*Фрагмент документа*
Именно такова роль воды и плавания на корабле. Безумец заперт на его борту, словно в тюрьме, побег из которой невозможен; он — всецело во власти реки с тысячью ее рукавов, моря с тысячью его путей, их великой переменчивости, неподначальной ничему. Он — узник, стоящий посреди самой вольной, самой широкой из дорог; он накрепко прикован к открытому во все концы света перекрестку. Он — Пассажир (Passager) в высшем смысле слова, иными словами, узник перехода (passage). И неведома никому земля, к которой причалит его корабль, — равно как не знает никто, из каких краев он прибыл, когда нога его ступает на берег. Нет у него иной правды, иной родины, кроме бесплодных просторов, пролегающих между двумя берегами, двумя чужбинами35. Неважно, ритуал ли отплытия с присущей ему системой значений находится у истоков этой связи помешательства и воды, которая прослеживается в сфере воображаемого западноевропейской культуры на протяжении всего ее существования, — или же, наоборот, именно их сближение вызывает из глубины веков этот ритуал и закрепляет его в сознании. Одно бесспорно: в восприятии европейца вода надолго связывается с безумием.

*Короткое задание*
Ответьте по отрывку о безумце на корабле:
1. Кем назван безумец в высшем смысле слова?
2. Что, кроме бесплодных просторов между двумя берегами, составляет его правду и родину?
3. С чем, согласно последнему предложению, вода надолго связывается в восприятии европейца?

*Исходные данные*
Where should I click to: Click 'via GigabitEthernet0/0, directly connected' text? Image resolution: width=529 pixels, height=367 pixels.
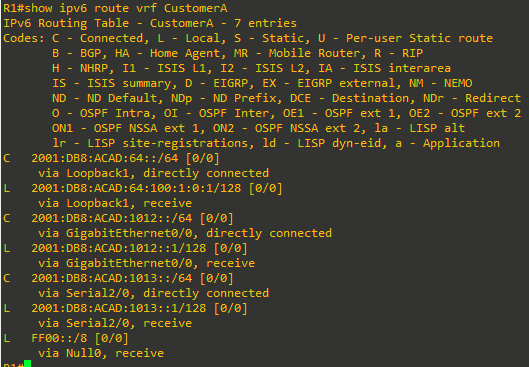click(x=185, y=233)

*Результат задания*
1. Пассажиром (Passager), то есть узником перехода (passage).
2. Ничто: иной правды и родины, кроме этих просторов между двумя чужбинами, у него нет.
3. С безумием.